## Task requirements
Please repeat the records, word for word and without gaps.

(Stored data)
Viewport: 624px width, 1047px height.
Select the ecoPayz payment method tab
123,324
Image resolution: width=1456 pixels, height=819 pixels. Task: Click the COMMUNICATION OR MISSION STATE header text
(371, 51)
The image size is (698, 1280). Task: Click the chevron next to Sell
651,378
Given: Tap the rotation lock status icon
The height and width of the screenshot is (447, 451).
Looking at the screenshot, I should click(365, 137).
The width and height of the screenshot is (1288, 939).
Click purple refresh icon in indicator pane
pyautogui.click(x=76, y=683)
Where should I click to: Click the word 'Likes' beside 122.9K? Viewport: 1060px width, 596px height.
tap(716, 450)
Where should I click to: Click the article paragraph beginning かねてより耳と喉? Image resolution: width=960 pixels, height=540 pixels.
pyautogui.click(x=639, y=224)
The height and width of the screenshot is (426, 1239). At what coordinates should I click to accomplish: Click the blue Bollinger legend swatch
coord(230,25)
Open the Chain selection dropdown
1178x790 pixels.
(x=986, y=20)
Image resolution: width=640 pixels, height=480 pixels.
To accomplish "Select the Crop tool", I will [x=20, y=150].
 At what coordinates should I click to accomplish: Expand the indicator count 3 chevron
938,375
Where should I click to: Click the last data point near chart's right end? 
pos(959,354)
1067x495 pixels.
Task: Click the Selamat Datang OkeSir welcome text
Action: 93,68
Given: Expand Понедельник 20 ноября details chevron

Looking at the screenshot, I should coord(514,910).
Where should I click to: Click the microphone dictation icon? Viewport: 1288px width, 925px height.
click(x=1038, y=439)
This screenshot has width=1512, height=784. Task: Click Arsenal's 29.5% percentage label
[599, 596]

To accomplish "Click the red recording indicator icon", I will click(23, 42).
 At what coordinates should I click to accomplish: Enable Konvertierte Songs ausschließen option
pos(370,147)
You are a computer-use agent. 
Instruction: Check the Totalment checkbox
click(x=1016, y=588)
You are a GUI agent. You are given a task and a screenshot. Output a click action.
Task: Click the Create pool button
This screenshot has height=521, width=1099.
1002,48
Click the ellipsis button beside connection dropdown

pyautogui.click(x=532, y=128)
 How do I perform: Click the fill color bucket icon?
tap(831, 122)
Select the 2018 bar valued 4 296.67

## Result of this exercise
Viewport: 624px width, 1047px height.
Select the ecoPayz payment method tab
123,324
Image resolution: width=1456 pixels, height=819 pixels. Task: Click the COMMUNICATION OR MISSION STATE header text
(371, 51)
The image size is (698, 1280). Task: Click the chevron next to Sell
651,378
Given: Tap the rotation lock status icon
The height and width of the screenshot is (447, 451).
Looking at the screenshot, I should click(365, 137).
The width and height of the screenshot is (1288, 939).
Click purple refresh icon in indicator pane
pyautogui.click(x=76, y=683)
Where should I click to: Click the word 'Likes' beside 122.9K? Viewport: 1060px width, 596px height.
tap(716, 450)
Where should I click to: Click the article paragraph beginning かねてより耳と喉? Image resolution: width=960 pixels, height=540 pixels.
pyautogui.click(x=639, y=224)
The height and width of the screenshot is (426, 1239). At what coordinates should I click to accomplish: Click the blue Bollinger legend swatch
coord(230,25)
Open the Chain selection dropdown
1178x790 pixels.
(x=986, y=20)
Image resolution: width=640 pixels, height=480 pixels.
To accomplish "Select the Crop tool", I will [x=20, y=150].
 At what coordinates should I click to accomplish: Expand the indicator count 3 chevron
938,375
Where should I click to: Click the last data point near chart's right end? 
pos(959,354)
1067x495 pixels.
Task: Click the Selamat Datang OkeSir welcome text
Action: 93,68
Given: Expand Понедельник 20 ноября details chevron

Looking at the screenshot, I should coord(514,910).
Where should I click to: Click the microphone dictation icon? Viewport: 1288px width, 925px height.
click(x=1038, y=439)
This screenshot has width=1512, height=784. Task: Click Arsenal's 29.5% percentage label
[599, 596]

To accomplish "Click the red recording indicator icon", I will click(23, 42).
 At what coordinates should I click to accomplish: Enable Konvertierte Songs ausschließen option
pos(370,147)
You are a computer-use agent. 
Instruction: Check the Totalment checkbox
click(x=1016, y=588)
You are a GUI agent. You are given a task and a screenshot. Output a click action.
Task: Click the Create pool button
This screenshot has height=521, width=1099.
1002,48
Click the ellipsis button beside connection dropdown

pyautogui.click(x=532, y=128)
 How do I perform: Click the fill color bucket icon?
tap(831, 122)
Select the 2018 bar valued 4 296.67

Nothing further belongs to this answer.